La testimonianza di Aaron Geva

Aaron Geva, co-regista e script editor della serie tv comica israeliana Chanshi, interpretata anche da Henry Winkler e presentata in anteprima al Sundance, ha ricordato parlando con THR gli eventi del 7 ottobre in cui, come cugino di Shoshan Haran, ha appreso che 12 membri della sua famiglia al Kibbutz Be’eri erano sotto attacco.

La famiglia di Geva era abituata a ricevere notizie di razzi lanciati dalla Striscia di Gaza verso il sud di Israele, ma la maggior parte di essi veniva intercettata dall’esercito israeliano e raggiungere un rifugio nel Kibbutz Be’eri era sempre sufficiente a garantire la sicurezza. Ma il giorno dell’attacco di Hamas, i telefoni di Geva e della sua famiglia sono stati tempestati da macabri messaggi che informavano che le milizie di Hamas avevano raggiunto gli insediamenti nel sud di Israele e stavano attaccando le case e la popolazione locale.

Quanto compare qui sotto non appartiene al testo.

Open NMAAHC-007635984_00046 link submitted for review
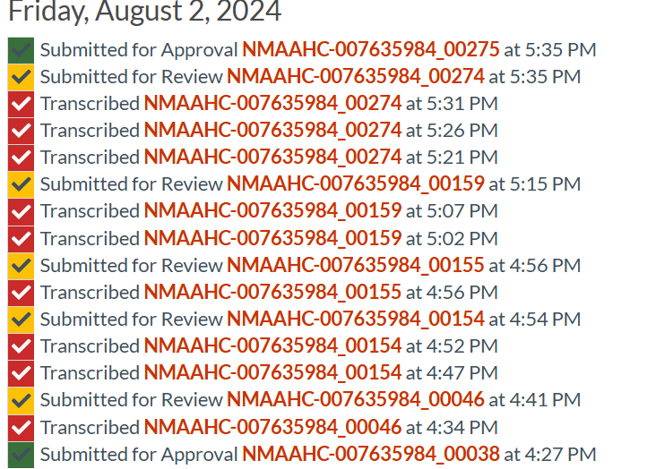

“Ci è voluto del tempo anche solo per capire chi è vivo e chi no. Voglio dire, i danni subiti dai corpi erano così orrendi che ci è voluto tempo per identificarli”, ha aggiunto Geva a proposito delle immediate conseguenze degli assalti del 7 ottobre. E ha insistito sull’urgenza di liberare gli ostaggi prima che l’esercito israeliano intensifichi ulteriormente la sua campagna di ritorsione a Gaza e mentre gli israeliani iniziano lentamente a tornare a una vita normale.

“Questa è la paura più grande, che questo diventi parte della nostra realtà, che ci siano altre 240 persone a Gaza, sotto la superficie (nei tunnel) e da sole, senza sapere quali cure ricevano, cosa stiano passando. E si comincia a pensare che questa sia la nuova normalità qui”, ha detto Geva.